We’re currently living in a time where remote working has become predominant in many companies around the world. Increasingly, companies choose to allow parts of their workforce to work remotely for a variety of reasons. Of course, the majority of employees would like to work from home, and companies are also realizing that, in some instances working from home can actually increase productivity. With this in mind and with the advance in technology, we’re seeing an increasing number of remote-working positions in companies everywhere.
So, therefore, in 2020, with the coronavirus epidemic raging around the world and the importance of social distancing, the stage is set for companies to increase their remote-working personnel as much as possible. In fact, many giant tech companies such as Google, Amazon and Apple have already done this in the last few weeks.
Working remotely and staying productive requires special technological tools. That’s why in this article, we’re going to be looking at different types of applications and tools which you can use to maintain productivity during these times. We’re going to be looking at at least 2 examples in each section. Let’s start.
1. Messaging Tools: Slack and Rocket Chat
This is probably the most obvious tool to use during remote working. Messaging tools are going to be the number one priorities and the most used tool during remote-working. Because how else are you going to communicate with your team members?
Slack is an instant messaging tool used for company/group communications. It provides many features such as direct messaging to a specific user, setting up groups or “channels” for different teams or even video calling.
In addition to the messaging features, it allows for the integration of many other applications within the Slack platform, such as Google Calendar, Google Drive or Trello (which we’ll talk about later). This integration provides real-time notification of other applications, which helps to create a smoother workflow as you won’t have to keep switching between your most-used apps. If a new event is created in your company-wide Google Calendar or your colleague shares a file with you on Drive, you will receive a notification.
Slack provides a free and paid plan.

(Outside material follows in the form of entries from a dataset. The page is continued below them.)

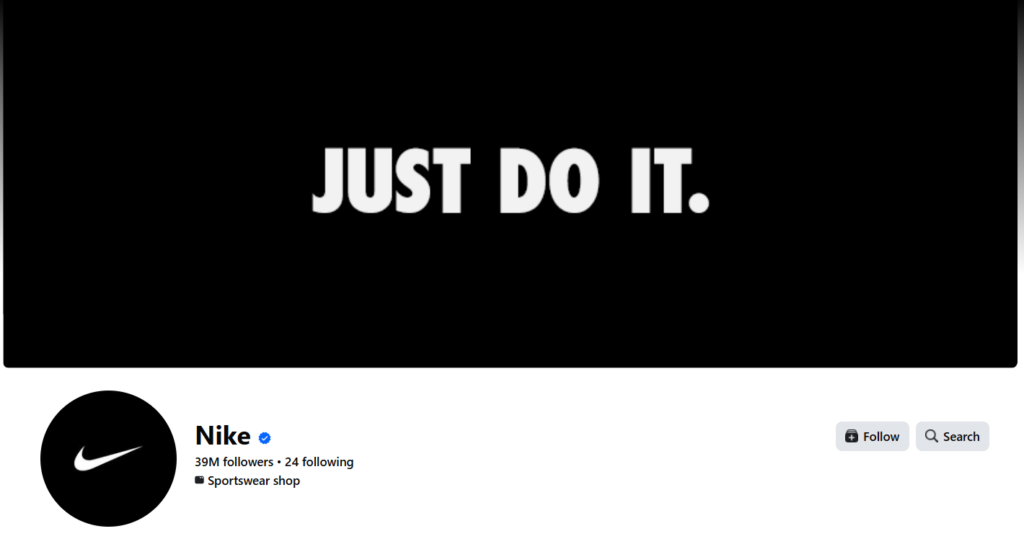1024x544 pixels.
Task: Click the Follow button for Nike
Action: click(x=872, y=436)
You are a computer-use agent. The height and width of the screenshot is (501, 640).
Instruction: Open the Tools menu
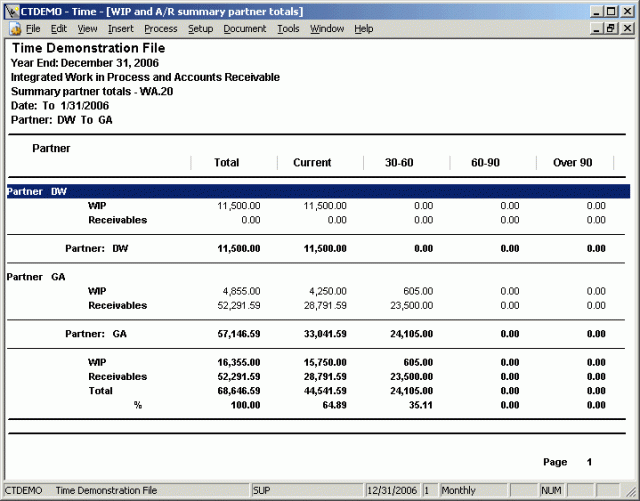coord(288,29)
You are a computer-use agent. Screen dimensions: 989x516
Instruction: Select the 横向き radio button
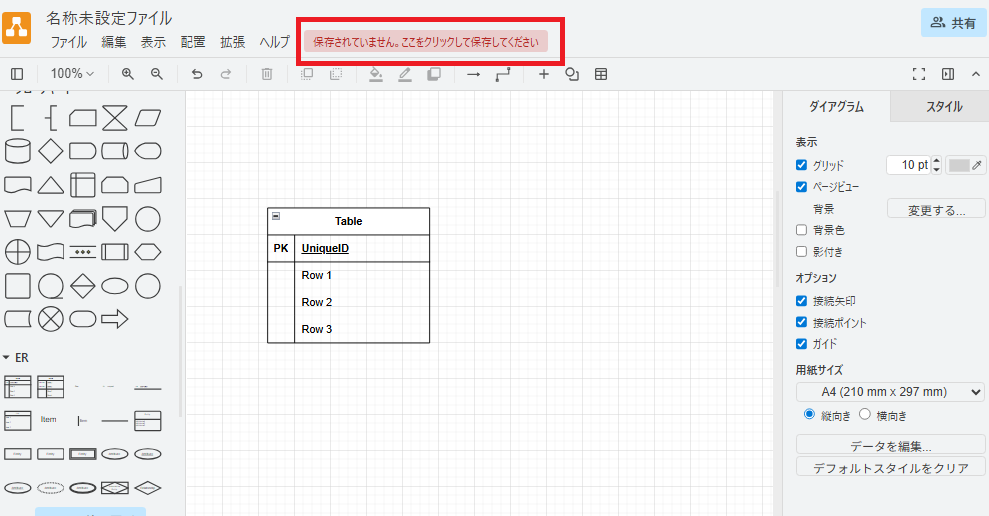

With the free plan, you will have limited storage and a limited number of users, but with the paid plan, you can expand these capabilities and store your files indefinitely.
You can read more about Slack on the Slack.com.
Rocket Chat is the free, open-source alternative to Slack. It essentially provides the same features as Slack with similar performance, but with a very important distinction. You can run Rocket Chat on your own servers. This is very important because, in the case of Slack, all of your data that is being transmitted between your employees is stored on Slack’s servers, Depending on the company’s point of view, that might not be an entirely positive feature due to security reasons.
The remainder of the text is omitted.